In fact, when these two forces are in action, nothing else really matters.
But if you want to take a slightly longer view, what does really matter for ongoing price appreciation is earnings. When company earnings increase across the board, sentiment is usually strong too. This combines to have a powerful impact on prices, via an expansion of the price-to-earnings (P/E) ratio.
It works like this: Say a company increases earnings from 10 cents to 12 cents per share. That’s a 20% increase. At the same time, positive sentiment sees the company trade on a P/E ratio of 15 times the new earnings, up from 12 times the year before.
That’s a 25% multiple expansion. So, increased earnings, plus improving sentiment, results in a 45% share price increase.
But here’s the problem I see with today’s improving sentiment: It’s happening at a time when earnings growth is weak. Actually, earnings aren’t just weak. They’re declining.
As the Australian Financial Review reports:
‘The outlook for S&P 500 corporate profits has dimmed greatly in the past few weeks, increasing the likelihood of an earnings recession in the first half of this year.
‘Earnings are poised to drop 2.2 per cent in the March quarter, FactSet senior analyst John Butters said in a February 15 note, a gloomier outlook than two weeks ago when the data pointed to a 0.8 per cent decline. If earnings do pullback this quarter, it would be the first year-over-year retreat since the second quarter of 2016.’
The article goes on to say that consensus expectations is for just 1% earnings growth in the June quarter and 2.4% growth in the September quarter. For the first nine months of the year, then, earnings will barely grow for S&P 500 companies.
Yet the market continues to rally? In effect, the S&P 500’s P/E ratio continues to expand while the prospects for earnings growth gets worse. To me, that’s a worry.
Of course, the market might just be looking through a period of flat earnings growth and see strong growth emerging again in late 2019 and into 2020. And while I have great respect for the market’s ability to see into the future, this is definitely a glass more than half full interpretation.

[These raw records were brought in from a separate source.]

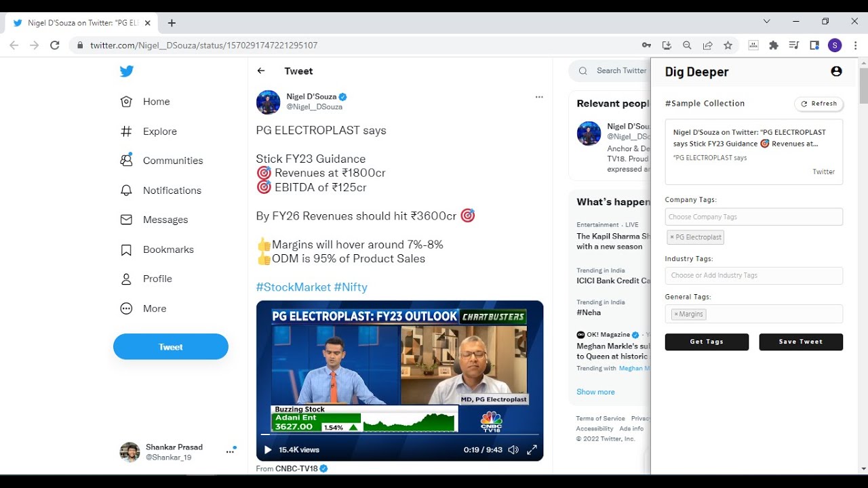Open Messages
Viewport: 868px width, 488px height.
click(x=165, y=220)
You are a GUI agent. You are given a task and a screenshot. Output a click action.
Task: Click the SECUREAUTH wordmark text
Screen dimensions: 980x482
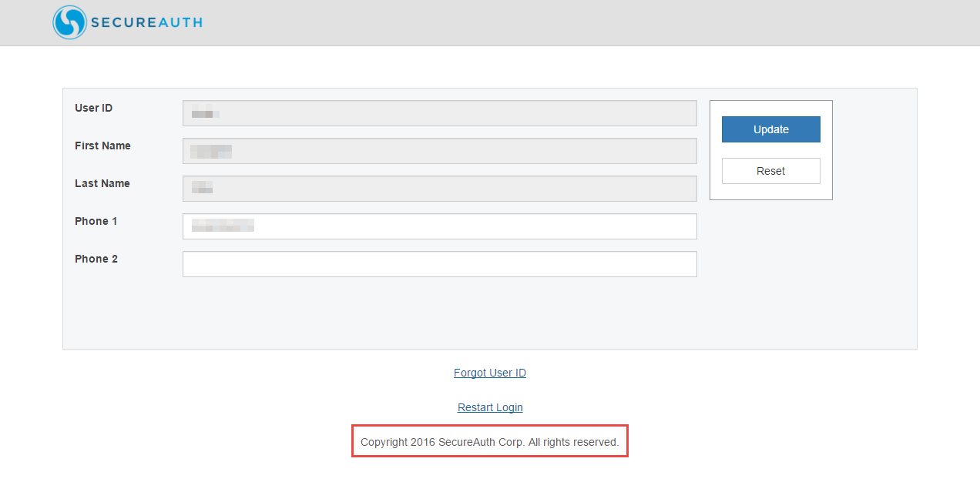[146, 22]
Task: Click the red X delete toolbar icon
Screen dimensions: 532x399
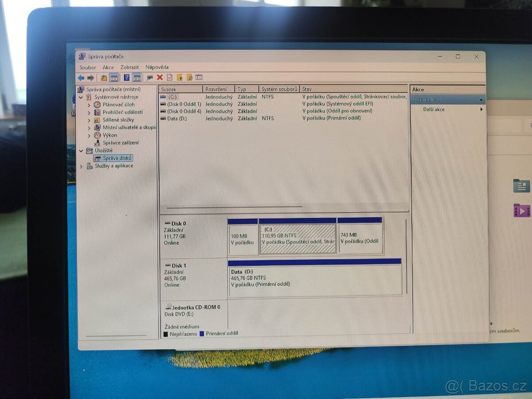Action: (x=160, y=78)
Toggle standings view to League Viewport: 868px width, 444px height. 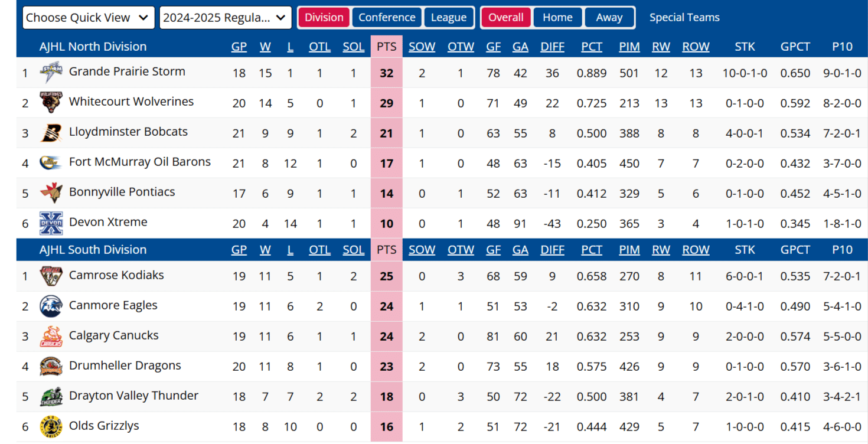(449, 18)
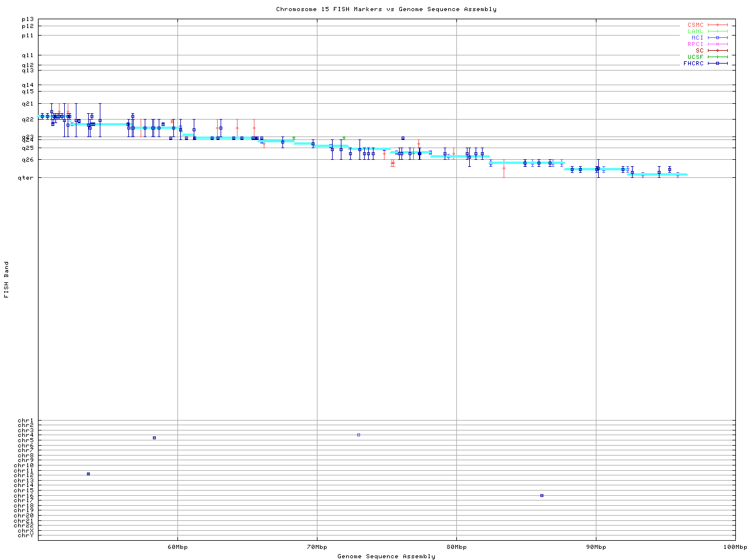The height and width of the screenshot is (560, 747).
Task: Click the qter band label on y-axis
Action: 27,178
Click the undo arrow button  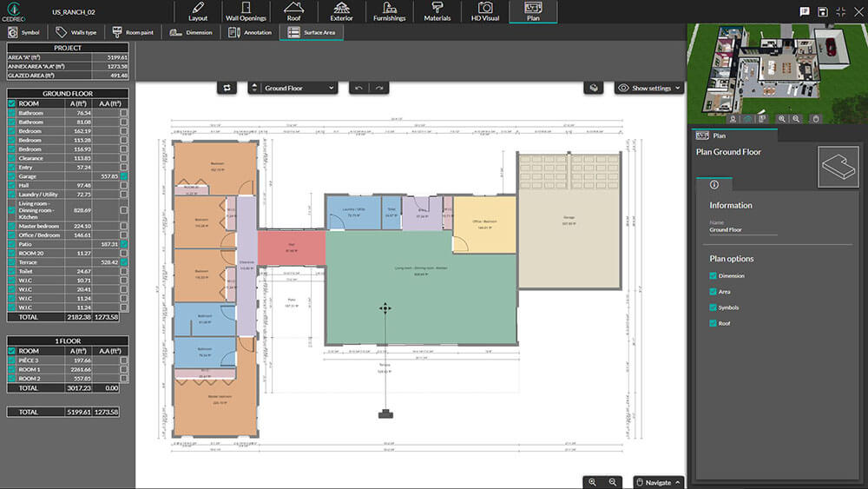tap(359, 88)
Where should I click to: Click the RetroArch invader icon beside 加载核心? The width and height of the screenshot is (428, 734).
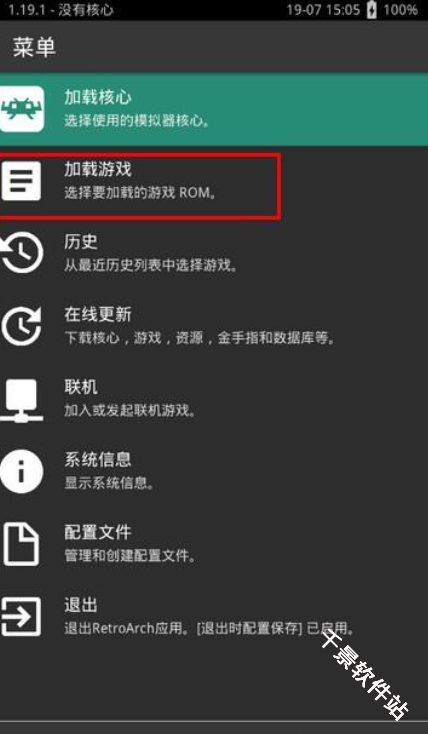click(22, 109)
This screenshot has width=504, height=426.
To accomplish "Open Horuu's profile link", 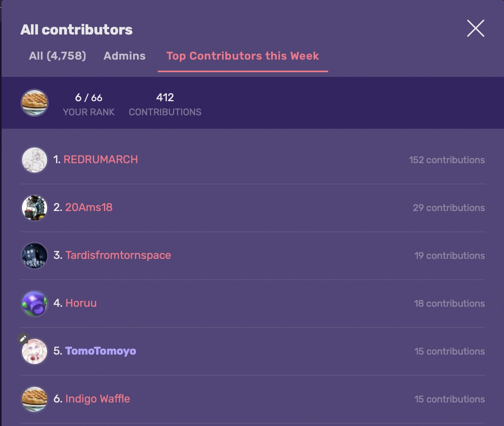I will (x=81, y=303).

We’re due for a decent decline in earnings
The reality is that earnings have been in a bull market since 2009, disturbed only by a period of flat growth during 2015 and 2016. You can see this in the chart below, from Yardeni Research.
There’s a bit going on in the chart. But just focus on the red line, which shows analysts 12-month forward earnings estimates. This is a leading indicator of the actual results. As you can see, the line has only just started to turn down.
The trillion dollar question is whether the turn reflects a top of the cycle event (like in 2001 and 2008) or a mild slowdown like 2015/16?
A 10-year plus uninterrupted run in earnings growth is very unusual. The odds suggest we’re due for a decent decline in earnings. That’s why I continue to be wary of this sentiment driven rally.